Pacte sur l'immigration et l'asile

Banalisation

d'Lëtzebuerger Land du 03.07.2008

Clac. Clac. Clac ! On les entendrait presque, ces lourdes portes de la forteresse Europe qui se ferment à double tour au fil de l’intégration européenne. Car la libre-circulation garantie pour ceux du dedans a pour écho l’exclusion de ceux du dehors. Lundi à Cannes, la Présidence française de l’Union européenne présentera, lors d’un conseil informel Jus­tice et Affaires intérieures (Jai), entre autres ce qu’elle appelle son « pacte sur l’immigration et l’asile », dont elle a fait une de ses quatre priorités. Le texte devrait être adopté à l’automne par le Conseil européen et a déjà fait, en amont, l’objet de larges consultations. Que la France de Nicolas Sar­kozy, très à droite sur la question, fai­sant paraître l’immigration des pays tiers comme un des fléaux du moment et dont le ministre en charge du dossier de l’immigration et proche du Président de la République, Brice Hortefeux, a réussi à faire passer un amendement qui impose désormais des tests ADN aux immigrés demandeurs d’un regroupement familial, veuille dicter la ligne à suivre par l’Europe des 27 sur la question – forcément, ça fait peur. 

L’approche française très restrictive et l’esprit de suspicion contenus dans les premières ébauches du texte ont d’ail­leurs fait se braquer beaucoup de pays partenaires, comme l’Allemagne ou l’Es­pagne. Le credo de Paris d’une im­migration légale « choisie » très limitée, professionnelle et ciblée, devait in­clure un engagement de tous les pays membres de ne plus régulariser de fa­çon générale des générations de sans-papiers ou l’obligation d’introduire des « contrats d’accueil et d’intégration » dans tou­tes les législations nationales sur l’immigration sont deux des points les plus contestés. Le minis­tre luxembourgeois délégué à l’Immi­gration, Nicolas Schmit (LSAP) regret­te dans ce contexte qu’on ne discute plus, en Europe, de l’immigration que sous l’angle de l’illégalité, alors que le continent a besoin de ces nouveaux travailleurs, ne serait-ce que pour garder les taux de croissances actuels.

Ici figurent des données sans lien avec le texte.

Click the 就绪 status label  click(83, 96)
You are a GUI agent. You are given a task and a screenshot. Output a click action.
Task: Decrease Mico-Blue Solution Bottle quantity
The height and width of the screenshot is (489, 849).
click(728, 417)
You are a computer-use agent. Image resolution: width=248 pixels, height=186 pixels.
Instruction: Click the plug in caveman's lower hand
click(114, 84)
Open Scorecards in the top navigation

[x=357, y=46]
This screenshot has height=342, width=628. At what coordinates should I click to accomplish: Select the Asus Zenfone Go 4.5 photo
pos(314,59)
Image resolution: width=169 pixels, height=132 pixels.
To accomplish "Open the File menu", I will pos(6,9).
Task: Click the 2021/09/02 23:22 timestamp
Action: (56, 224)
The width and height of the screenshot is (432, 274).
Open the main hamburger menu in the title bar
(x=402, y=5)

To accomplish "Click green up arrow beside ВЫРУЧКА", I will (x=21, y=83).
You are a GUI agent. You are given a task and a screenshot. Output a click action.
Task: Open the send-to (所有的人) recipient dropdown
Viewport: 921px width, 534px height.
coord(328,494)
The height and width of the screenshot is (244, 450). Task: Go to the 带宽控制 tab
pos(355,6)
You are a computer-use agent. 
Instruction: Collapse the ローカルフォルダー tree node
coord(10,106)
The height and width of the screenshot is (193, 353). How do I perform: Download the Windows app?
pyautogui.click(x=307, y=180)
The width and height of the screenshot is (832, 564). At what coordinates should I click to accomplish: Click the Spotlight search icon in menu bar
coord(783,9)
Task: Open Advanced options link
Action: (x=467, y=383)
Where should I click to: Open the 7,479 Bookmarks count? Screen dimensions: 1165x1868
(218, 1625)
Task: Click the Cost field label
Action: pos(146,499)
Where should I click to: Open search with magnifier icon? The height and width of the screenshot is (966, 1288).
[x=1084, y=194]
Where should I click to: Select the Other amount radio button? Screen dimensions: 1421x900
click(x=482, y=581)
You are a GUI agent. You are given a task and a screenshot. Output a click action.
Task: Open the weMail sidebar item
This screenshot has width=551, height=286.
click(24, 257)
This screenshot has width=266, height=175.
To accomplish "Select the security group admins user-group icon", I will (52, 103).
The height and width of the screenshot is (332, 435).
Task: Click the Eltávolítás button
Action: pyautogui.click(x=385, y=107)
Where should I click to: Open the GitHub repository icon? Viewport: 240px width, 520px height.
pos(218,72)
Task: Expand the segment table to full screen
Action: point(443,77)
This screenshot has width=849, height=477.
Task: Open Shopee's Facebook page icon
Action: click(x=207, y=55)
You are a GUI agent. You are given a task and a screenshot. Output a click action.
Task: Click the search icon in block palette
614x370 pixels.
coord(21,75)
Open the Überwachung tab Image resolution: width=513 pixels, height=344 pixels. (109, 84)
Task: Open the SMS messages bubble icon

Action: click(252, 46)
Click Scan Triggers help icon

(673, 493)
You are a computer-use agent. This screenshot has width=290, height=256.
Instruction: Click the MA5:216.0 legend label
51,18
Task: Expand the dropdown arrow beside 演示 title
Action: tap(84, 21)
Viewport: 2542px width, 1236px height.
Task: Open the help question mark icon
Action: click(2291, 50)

En fait, l’immigration semble être un de ces dossiers où les débats politiques sont à mille lieues aussi bien de la vie quotidienne des Européens que des besoins de l’économie. En se déplaçant de plus en plus vers la droite, beaucoup de gouvernements ont phagocyté l’extrême-droite et son discours xénophobe. Le Luxem­bourg n’y fait d’ailleurs pas exception : nombre des mesures prévues – et contestées – dans ce « pacte » français ont déjà été introduites en pratique ou le seront dans le cadre des réformes en cours. Ainsi, le gouvernement Juncker/Asselborn a décidé de ne plus faire de régularisation générale ; le ministère des Affaires étrangères veut accélérer les retours forcés et négocie des accords de ré­admission avec les pays d’origine. Les « contrats d’accueil et d’intégration » sont même expressément prévus dans le projet de loi sur l’intégration et celui sur l’immigration confère un large pouvoir d’appréciation sur les sorts individuels au seul ministre au lieu d’accorder des droits opposables. Ici aussi, on construit un centre de rétention, on rend l’accès à la nationalité luxembourgeoise plus difficile, et la moitié des députés européens luxembourgeois (Jean Spautz, Astrid Lulling, Lydie Polfer) ont voté pour la « directive de la honte » le mois dernier, permettant l’enfermement de gens innocents jusqu’à 18 mois, y compris de mineurs...

En fait, ce qui s’est banalisé, ces dernières années dans le discours et l’action politique, c’est la généralisation de la suspicion, proche de la xénophobie. Car même si tout le monde affirme ne pas être hostile à l’Autre, qu’on célèbre une hypothétique multiculturalité par des fêtes folkloriques et la création d’agences bidons, le soir, on préfère quand même fermer la porte à double tour. On ne sait jamais.